*What you should do*. Word for word, return the entries listed below.

[Dataset excerpts]
Start of Block
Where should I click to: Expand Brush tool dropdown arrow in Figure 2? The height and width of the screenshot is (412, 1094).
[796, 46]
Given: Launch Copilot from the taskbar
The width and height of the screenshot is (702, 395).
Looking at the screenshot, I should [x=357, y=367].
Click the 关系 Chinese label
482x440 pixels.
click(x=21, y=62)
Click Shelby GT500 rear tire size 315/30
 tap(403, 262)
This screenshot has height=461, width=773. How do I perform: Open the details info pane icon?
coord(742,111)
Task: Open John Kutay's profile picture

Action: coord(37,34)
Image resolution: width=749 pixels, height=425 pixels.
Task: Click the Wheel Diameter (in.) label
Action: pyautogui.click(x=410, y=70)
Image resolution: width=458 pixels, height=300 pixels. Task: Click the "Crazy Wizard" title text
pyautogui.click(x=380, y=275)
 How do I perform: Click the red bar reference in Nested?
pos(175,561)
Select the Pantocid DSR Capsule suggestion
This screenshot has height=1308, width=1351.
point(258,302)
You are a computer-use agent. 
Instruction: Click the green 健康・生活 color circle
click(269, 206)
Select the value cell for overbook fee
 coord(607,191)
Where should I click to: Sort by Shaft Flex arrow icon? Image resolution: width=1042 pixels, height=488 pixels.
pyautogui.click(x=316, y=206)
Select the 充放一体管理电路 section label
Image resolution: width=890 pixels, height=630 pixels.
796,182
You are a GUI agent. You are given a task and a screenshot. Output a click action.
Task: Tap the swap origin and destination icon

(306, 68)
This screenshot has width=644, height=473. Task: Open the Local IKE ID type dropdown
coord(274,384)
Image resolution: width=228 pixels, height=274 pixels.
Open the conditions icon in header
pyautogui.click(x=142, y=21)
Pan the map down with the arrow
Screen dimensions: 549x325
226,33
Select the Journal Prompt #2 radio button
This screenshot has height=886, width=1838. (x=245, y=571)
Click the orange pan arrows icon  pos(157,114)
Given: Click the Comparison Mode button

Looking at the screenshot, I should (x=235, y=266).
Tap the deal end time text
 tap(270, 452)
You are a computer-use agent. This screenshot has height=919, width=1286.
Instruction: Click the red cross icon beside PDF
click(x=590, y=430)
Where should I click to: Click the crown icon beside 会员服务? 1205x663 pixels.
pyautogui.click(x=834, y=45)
End of Block
*Response box*.
Where should I click to: Expand Brush tool dropdown arrow in Figure 2? The height and width of the screenshot is (412, 1094).
[796, 46]
Given: Launch Copilot from the taskbar
The width and height of the screenshot is (702, 395).
Looking at the screenshot, I should [x=357, y=367].
Click the 关系 Chinese label
482x440 pixels.
click(x=21, y=62)
Click Shelby GT500 rear tire size 315/30
 tap(403, 262)
This screenshot has height=461, width=773. How do I perform: Open the details info pane icon?
coord(742,111)
Task: Open John Kutay's profile picture

Action: coord(37,34)
Image resolution: width=749 pixels, height=425 pixels.
Task: Click the Wheel Diameter (in.) label
Action: pyautogui.click(x=410, y=70)
Image resolution: width=458 pixels, height=300 pixels. Task: Click the "Crazy Wizard" title text
pyautogui.click(x=380, y=275)
 How do I perform: Click the red bar reference in Nested?
pos(175,561)
Select the Pantocid DSR Capsule suggestion
This screenshot has height=1308, width=1351.
point(258,302)
You are a computer-use agent. 
Instruction: Click the green 健康・生活 color circle
click(269, 206)
Select the value cell for overbook fee
 coord(607,191)
Where should I click to: Sort by Shaft Flex arrow icon? Image resolution: width=1042 pixels, height=488 pixels.
pyautogui.click(x=316, y=206)
Select the 充放一体管理电路 section label
Image resolution: width=890 pixels, height=630 pixels.
796,182
You are a GUI agent. You are given a task and a screenshot. Output a click action.
Task: Tap the swap origin and destination icon

(306, 68)
This screenshot has width=644, height=473. Task: Open the Local IKE ID type dropdown
coord(274,384)
Image resolution: width=228 pixels, height=274 pixels.
Open the conditions icon in header
pyautogui.click(x=142, y=21)
Pan the map down with the arrow
Screen dimensions: 549x325
226,33
Select the Journal Prompt #2 radio button
This screenshot has height=886, width=1838. (x=245, y=571)
Click the orange pan arrows icon  pos(157,114)
Given: Click the Comparison Mode button

Looking at the screenshot, I should (x=235, y=266).
Tap the deal end time text
 tap(270, 452)
You are a computer-use agent. This screenshot has height=919, width=1286.
Instruction: Click the red cross icon beside PDF
click(x=590, y=430)
Where should I click to: Click the crown icon beside 会员服务? 1205x663 pixels.
pyautogui.click(x=834, y=45)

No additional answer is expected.